そのまま両手首は背中の後ろのまま麻縄で固定された。
縄は胸の前を乳首の上と下を二回ずつ巻かれ、背中に固定される。
「あっ、今日は目隠ししてもらおうねぇ」
途中で瑞希は縛る作業をやめて、黒い布で翠の目を三回巻いて頭の後ろでぎゅっと固定した。真っ暗な闇だ。繊維の隙間など存在しないかのように、電球の明かりすら感知できない。
縄は右肩から、胸の前に巻いた下の縄をくぐらせ、左肩へと通らせた。
背中でグイグイ引っ張られる感覚がしている。瑞希が縛りの強さを確認したり、綺麗に魅せる為に奮闘しているのだろうと予想が出来た。
「今日はすこーしだけ吊りに似た感じにするね」
縄が上に引っ張った。脚立に上るギシという音から、カラビナに通して上の方で結び目を作ったのだろうと想像をする。
だがその時、翠の身体が少し持ち上げられた。と、言っても両足は地面に付いている。ギリギリ浮くか浮かないかの微妙なところだ。
縄で縛られた全体が痛みを訴えていた。少し浮くだけでも痛むのに、本当に吊るされたら……翠の額に汗が浮かぶ。
瑞希が脚立から降りた音がした。そして、翠の左脚を持ち上げて膝関節を曲げると、新しい麻縄で膝関節の上を二回、下を二回ずつ巻いた。
左の膝は曲げられて上に上げられた。そのまま足が吊り上がっている事からカラビナに固定されたのだと分かった。
「よし。これで縛りはオッケー。本当は脚も綺麗に縛りたかったんだけどねぇ。
伊吹が簡単で良いとか言うからさぁ」
翠は自分が縛られている事と、瑞希の声以外の情報が何も入ってこない。不安になる。
人が闇を恐れる理由を考える程に、今翠の中では恐怖心が強くなっている。
無防備に晒されている右脚の内腿に、軽くパシンと何かがぶつかった。
すぐに瑞希が鞭で合図を送ったのだと理解したが……。
(おかしい。いつもはもっと当たる面積が広いはずなのに……)
確かに、バラ鞭のように広がっている部分はある様だが、それは先端のみだ。しかもかなり小さい。

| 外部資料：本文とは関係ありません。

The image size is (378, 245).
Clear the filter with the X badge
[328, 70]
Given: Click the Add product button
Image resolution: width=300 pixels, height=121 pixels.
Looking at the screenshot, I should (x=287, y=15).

二度、三度と軽い鞭さばきで合図を送られると、さすがの翠でも気付く。この鞭は一本鞭だ。
「やっ、やめ──」
翠は全身の血の気が引いた。咄嗟にやめるよう訴えそうになり、口を噤む。その直後。
ヒュンっと風を切る音の後に、ピシャン! と右の内腿を鞭で打たれた。
あまりの痛みに翠の右は宙を浮いた。一気に両腕と胸部、手首に全体重がのしかかる。
重みと痛み。すぐに右脚を地面に下ろして自身を支えるが。
翠が脚を地面に付けている間、瑞希は鞭を打ち続けた。
強い打ち方をしているのに、そこを何度も何度も打たれると、生理的な涙が浮かんだ。
「いっ……! み、瑞希さんっ、ストップ!」
「いいの?」
「……え?」
「別にやめてあげてもいいけど。伊吹からのご褒美はもらえないよ? 折角、二人で罰の内容考えて、最後までやりきりたいと思ってたのに」
「残念だな」
そんな落胆の声が、客席から聞こえた。伊吹だ。
いつもなら「ストップ」と言えば良かった。今も強制ではない。翠が本気で「ストップ」と言えば、瑞希は止めるだろう。
だが、翠にとってその安全装置は今は機能しないも同然だ。
セーフワードを言ったが最後。伊吹に捨てられるのだと理解した。
「……瑞希さんの好きにして……下さい」
「そう? じゃあ遠慮なく続けるね」
右脚は段々と鞭で打たれる感覚がなくなってきた。痛みしか感じられないのだ。
打たれようが打たれまいが、痛い事には変わりない。翠は右脚を曲げて完全に浮かせた。
それならば、まだ吊るされる上半身の痛みの方がマシだ。瑞希は、足を浮かせている時は打ってこない。
だが、次に左脚の内腿を打ってきた。左脚は縛られていて、完全に逃げ場がない。右足を地面につかせて、体を支える。
瑞希は左脚を執拗に打ち続けた。
「ひっ……ぐぅ……」
歯を食いしばって痛みに耐える他なかった。汗が滲む。それでも瑞希は何度も何度も翠の内腿を打った。
「ねぇ、翠君。今何発目か分かる?」
「……えっ?」
「右脚と左脚、それぞれ三十発打つ予定だったんだけど。分からなくなっちゃった。
ごめんね? 翠君なら分かるよね?」
「すみません。数えていませんでした」
「はぁ?」
その時、右脚の内腿に強烈な痛みが炸裂した。
「いっ、ぎゃああああああっ!!」
先程まで鞭で打たれて、まだ痛みの引かない右の内腿を爪で引っかかれたのだ。
「もー。一からやるから。次はちゃんと数えなさい」
瑞希の冷たい声。頭に浮かぶのは絶望の二文字。鞭を打たれる度に、翠は数を数えていったのだった。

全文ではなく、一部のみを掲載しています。